- **Work task**:
Set down all the records below, word for word.

- **Data provided**:
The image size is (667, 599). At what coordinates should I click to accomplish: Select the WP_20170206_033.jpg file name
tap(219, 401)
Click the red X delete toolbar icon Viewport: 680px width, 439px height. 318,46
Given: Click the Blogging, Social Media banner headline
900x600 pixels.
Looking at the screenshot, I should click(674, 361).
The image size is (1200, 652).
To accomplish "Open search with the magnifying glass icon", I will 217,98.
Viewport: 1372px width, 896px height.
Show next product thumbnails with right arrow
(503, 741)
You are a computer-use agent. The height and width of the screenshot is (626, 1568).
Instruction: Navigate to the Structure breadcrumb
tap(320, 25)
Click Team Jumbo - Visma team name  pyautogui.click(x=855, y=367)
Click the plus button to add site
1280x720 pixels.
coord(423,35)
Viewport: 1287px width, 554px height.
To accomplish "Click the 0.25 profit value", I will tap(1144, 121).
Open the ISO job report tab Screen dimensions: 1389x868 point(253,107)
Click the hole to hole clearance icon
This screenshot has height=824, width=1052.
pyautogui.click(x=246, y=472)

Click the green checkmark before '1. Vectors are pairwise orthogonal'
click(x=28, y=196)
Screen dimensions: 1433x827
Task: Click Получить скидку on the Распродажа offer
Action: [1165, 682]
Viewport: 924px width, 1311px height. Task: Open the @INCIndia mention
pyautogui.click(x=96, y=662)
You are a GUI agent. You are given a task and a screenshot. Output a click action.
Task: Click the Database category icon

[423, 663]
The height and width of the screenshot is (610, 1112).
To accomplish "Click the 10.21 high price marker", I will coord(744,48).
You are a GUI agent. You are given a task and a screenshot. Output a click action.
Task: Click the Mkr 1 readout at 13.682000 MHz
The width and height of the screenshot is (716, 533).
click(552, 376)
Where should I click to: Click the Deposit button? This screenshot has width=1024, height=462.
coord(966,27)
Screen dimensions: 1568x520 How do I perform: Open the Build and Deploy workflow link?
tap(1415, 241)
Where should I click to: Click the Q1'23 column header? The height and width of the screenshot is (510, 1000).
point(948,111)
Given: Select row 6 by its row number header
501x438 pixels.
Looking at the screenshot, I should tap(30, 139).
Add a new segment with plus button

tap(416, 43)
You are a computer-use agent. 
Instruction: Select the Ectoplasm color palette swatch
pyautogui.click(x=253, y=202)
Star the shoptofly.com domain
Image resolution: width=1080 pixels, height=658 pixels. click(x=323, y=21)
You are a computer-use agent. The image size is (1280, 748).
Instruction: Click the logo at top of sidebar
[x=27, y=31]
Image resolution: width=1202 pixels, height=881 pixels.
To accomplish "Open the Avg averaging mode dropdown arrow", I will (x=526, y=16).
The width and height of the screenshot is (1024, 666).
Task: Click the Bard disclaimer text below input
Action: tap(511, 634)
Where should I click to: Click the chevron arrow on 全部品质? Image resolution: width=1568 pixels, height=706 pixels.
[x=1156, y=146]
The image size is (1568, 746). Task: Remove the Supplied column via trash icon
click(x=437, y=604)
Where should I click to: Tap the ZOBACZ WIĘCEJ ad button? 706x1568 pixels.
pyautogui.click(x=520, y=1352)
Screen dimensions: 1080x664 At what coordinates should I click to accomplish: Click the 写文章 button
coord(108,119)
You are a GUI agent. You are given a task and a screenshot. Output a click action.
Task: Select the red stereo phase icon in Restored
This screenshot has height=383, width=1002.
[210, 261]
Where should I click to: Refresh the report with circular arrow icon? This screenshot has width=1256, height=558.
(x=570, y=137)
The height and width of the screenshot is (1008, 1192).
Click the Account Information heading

- **Output for this task**:
The image size is (667, 599). At what coordinates should I click to accomplish: Select the WP_20170206_033.jpg file name
tap(219, 401)
Click the red X delete toolbar icon Viewport: 680px width, 439px height. 318,46
Given: Click the Blogging, Social Media banner headline
900x600 pixels.
Looking at the screenshot, I should click(674, 361).
The image size is (1200, 652).
To accomplish "Open search with the magnifying glass icon", I will 217,98.
Viewport: 1372px width, 896px height.
Show next product thumbnails with right arrow
(503, 741)
You are a computer-use agent. The height and width of the screenshot is (626, 1568).
Instruction: Navigate to the Structure breadcrumb
tap(320, 25)
Click Team Jumbo - Visma team name  pyautogui.click(x=855, y=367)
Click the plus button to add site
1280x720 pixels.
coord(423,35)
Viewport: 1287px width, 554px height.
To accomplish "Click the 0.25 profit value", I will tap(1144, 121).
Open the ISO job report tab Screen dimensions: 1389x868 point(253,107)
Click the hole to hole clearance icon
This screenshot has height=824, width=1052.
pyautogui.click(x=246, y=472)

Click the green checkmark before '1. Vectors are pairwise orthogonal'
click(x=28, y=196)
Screen dimensions: 1433x827
Task: Click Получить скидку on the Распродажа offer
Action: [1165, 682]
Viewport: 924px width, 1311px height. Task: Open the @INCIndia mention
pyautogui.click(x=96, y=662)
You are a GUI agent. You are given a task and a screenshot. Output a click action.
Task: Click the Database category icon

[423, 663]
The height and width of the screenshot is (610, 1112).
To accomplish "Click the 10.21 high price marker", I will coord(744,48).
You are a GUI agent. You are given a task and a screenshot. Output a click action.
Task: Click the Mkr 1 readout at 13.682000 MHz
The width and height of the screenshot is (716, 533).
click(552, 376)
Where should I click to: Click the Deposit button? This screenshot has width=1024, height=462.
coord(966,27)
Screen dimensions: 1568x520 How do I perform: Open the Build and Deploy workflow link?
tap(1415, 241)
Where should I click to: Click the Q1'23 column header? The height and width of the screenshot is (510, 1000).
point(948,111)
Given: Select row 6 by its row number header
501x438 pixels.
Looking at the screenshot, I should tap(30, 139).
Add a new segment with plus button

tap(416, 43)
You are a computer-use agent. 
Instruction: Select the Ectoplasm color palette swatch
pyautogui.click(x=253, y=202)
Star the shoptofly.com domain
Image resolution: width=1080 pixels, height=658 pixels. click(x=323, y=21)
You are a computer-use agent. The image size is (1280, 748).
Instruction: Click the logo at top of sidebar
[x=27, y=31]
Image resolution: width=1202 pixels, height=881 pixels.
To accomplish "Open the Avg averaging mode dropdown arrow", I will (x=526, y=16).
The width and height of the screenshot is (1024, 666).
Task: Click the Bard disclaimer text below input
Action: tap(511, 634)
Where should I click to: Click the chevron arrow on 全部品质? Image resolution: width=1568 pixels, height=706 pixels.
[x=1156, y=146]
The image size is (1568, 746). Task: Remove the Supplied column via trash icon
click(x=437, y=604)
Where should I click to: Tap the ZOBACZ WIĘCEJ ad button? 706x1568 pixels.
pyautogui.click(x=520, y=1352)
Screen dimensions: 1080x664 At what coordinates should I click to accomplish: Click the 写文章 button
coord(108,119)
You are a GUI agent. You are given a task and a screenshot. Output a click action.
Task: Select the red stereo phase icon in Restored
This screenshot has height=383, width=1002.
[210, 261]
Where should I click to: Refresh the report with circular arrow icon? This screenshot has width=1256, height=558.
(x=570, y=137)
The height and width of the screenshot is (1008, 1192).
Click the Account Information heading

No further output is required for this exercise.